**REQUIRED ACTION:**
Find all the lines in the entries below that hold the word "screenshot" and copy them.

**STORED DATA:**
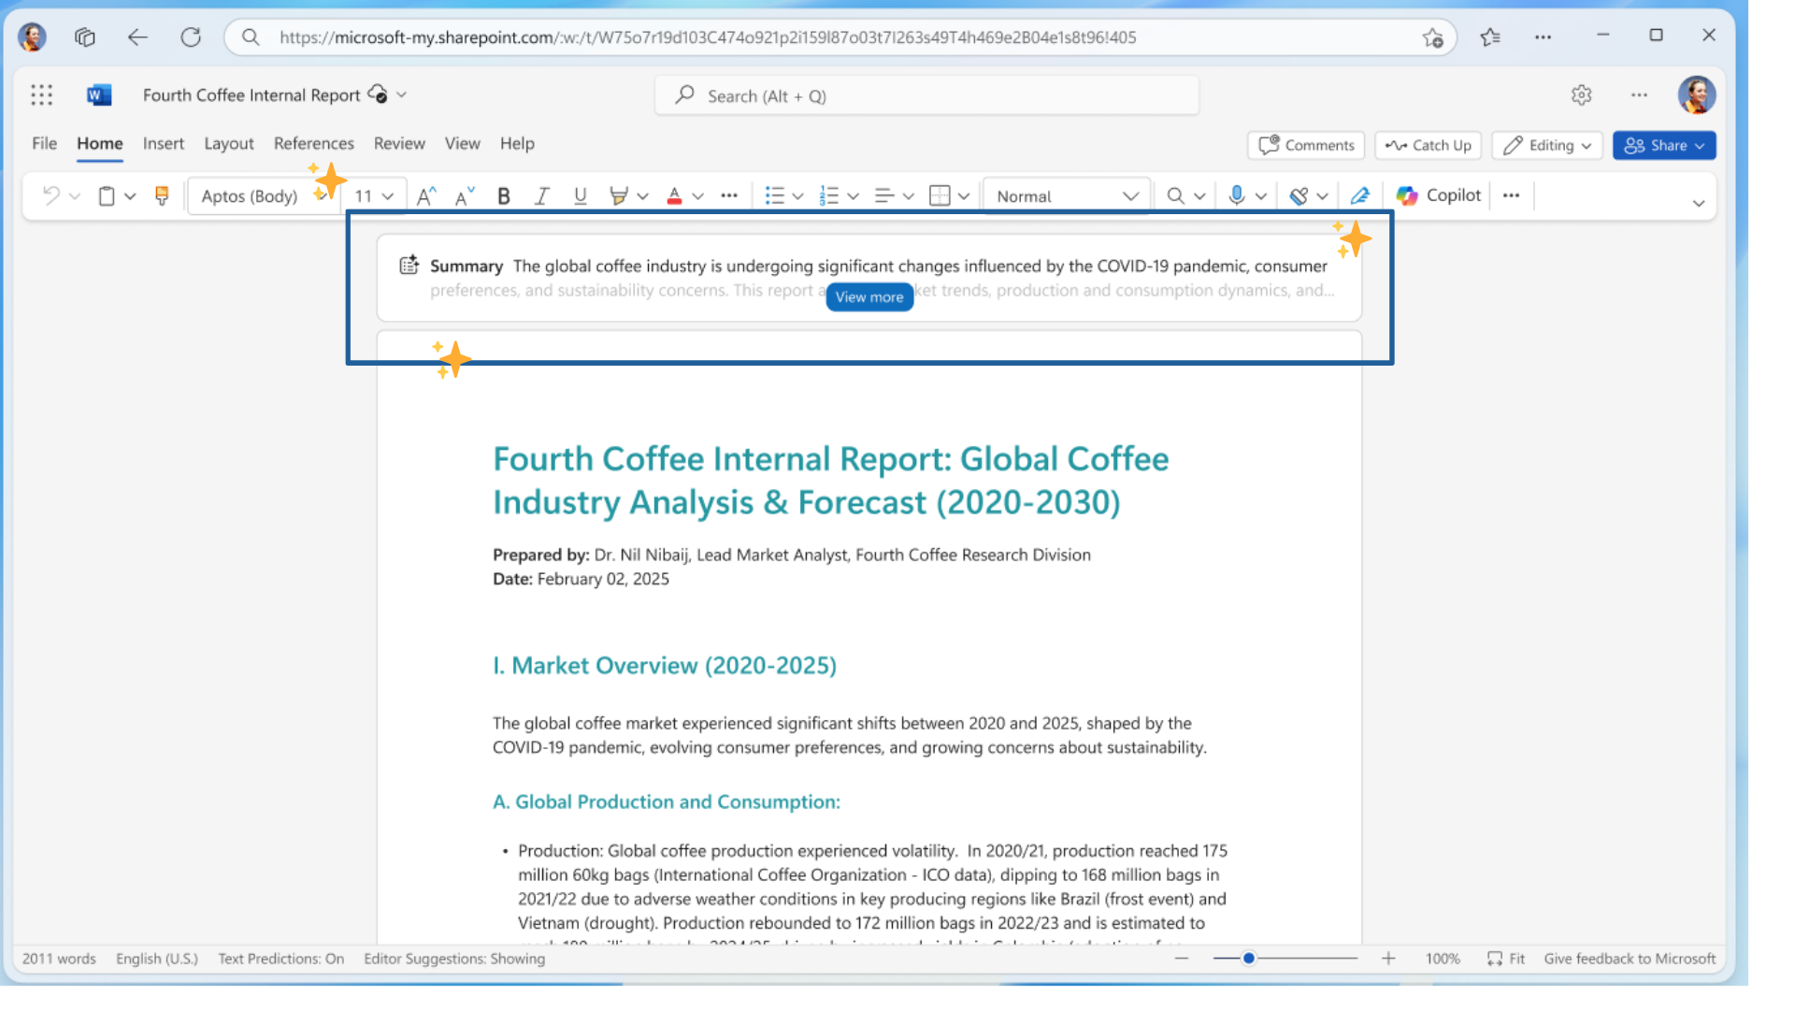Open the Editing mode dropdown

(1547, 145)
---
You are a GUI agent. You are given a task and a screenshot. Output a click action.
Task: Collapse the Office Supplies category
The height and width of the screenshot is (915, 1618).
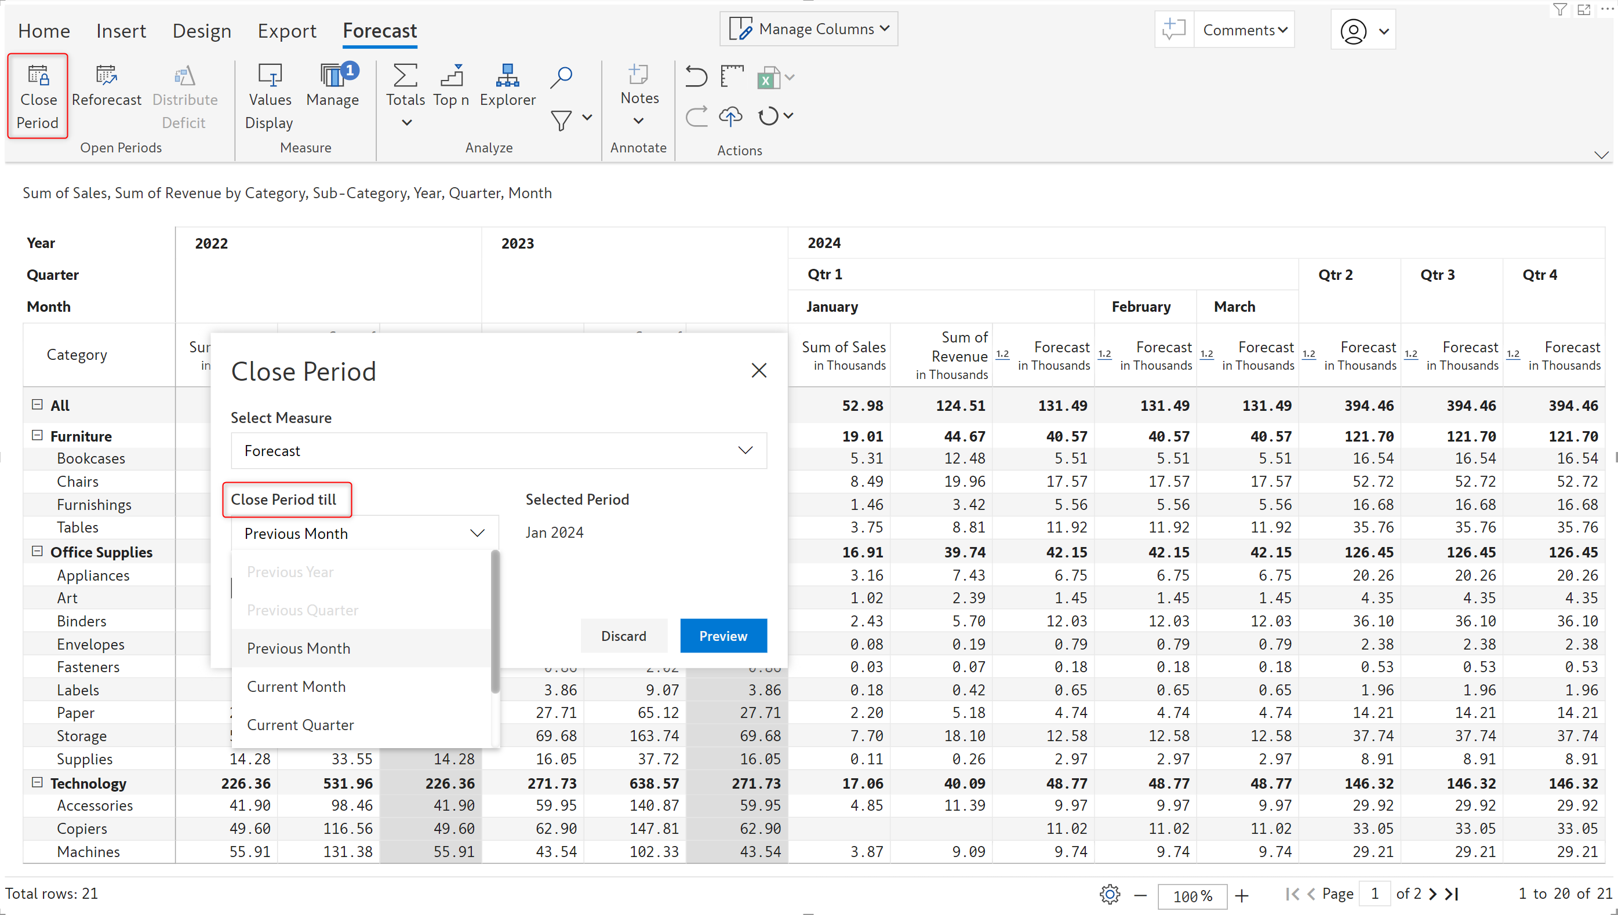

**OUTPUT BELOW:**
You are a GUI agent. You are given a task and a screenshot. Output a click action.
The height and width of the screenshot is (915, 1618).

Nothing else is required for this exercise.